Cet esprit de réforme va cependant avec deux avertissements non équivoques. Il n’y a aucune évolution à attendre de sa part pour ouvrir le sacerdoce aux femmes. Et aucune concession sur la condamnation extrêmement ferme – renouvelée dans ce texte – de l’avortement. «On ne doit pas s’attendre à ce que l’Église change de position sur cette question. Je veux être tout à fait honnête à cet égard. (…) Ce n’est pas un progrès de prétendre résoudre les problèmes en éliminant une vie humaine.»
L’homélie doit faire «brûler les cœurs»
Outre cette série d’évolutions et de confirmations, cette «exhortation apostolique» contient deux morceaux de choix.
Le premier est un véritable traité de «l’homélie». Le Pape considère que l’homélie du prêtre, lors de la messe, est un moment capital pour évangéliser. Il fustige les prêtres qui ne les préparent pas: c’est «malhonnête» et «irresponsable», car l’homélie doit faire «brûler les cœurs» des fidèles. François donne donc une large série de conseils concrets dignes d’un cours de séminaire, pour bien préparer les homélies.

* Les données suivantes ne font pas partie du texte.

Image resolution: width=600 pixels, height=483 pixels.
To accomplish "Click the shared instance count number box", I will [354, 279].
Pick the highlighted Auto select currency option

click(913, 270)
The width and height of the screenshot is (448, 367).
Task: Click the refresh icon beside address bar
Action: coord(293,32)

L’autre morceau de choix est sa condamnation sans appel, déjà exprimée, d’une «économie qui tue» autour d’un «marché divinisé» qui génère «un système injuste à la racine» qui sera à terme cause de «violences» qu’aucun système de «forces de l’ordre» ne pourra contenir si une régulation n’intervient pas. «Je prie le Seigneur, écrit-il, qu’il nous offre davantage d’hommes politiques qui aient vraiment à cœur la vie des pauvres.» En affirmant cela, il reconnaît qu’il a conscience de «déranger»: «C’est gênant de parler de solidarité internationale (…), de parler de défendre des emplois (…), de parler d’un Dieu qui exige un engagement pour la justice.» Mais, dans son esprit, il n’y a pas d’évangélisation, sans cette forte «dimension sociale».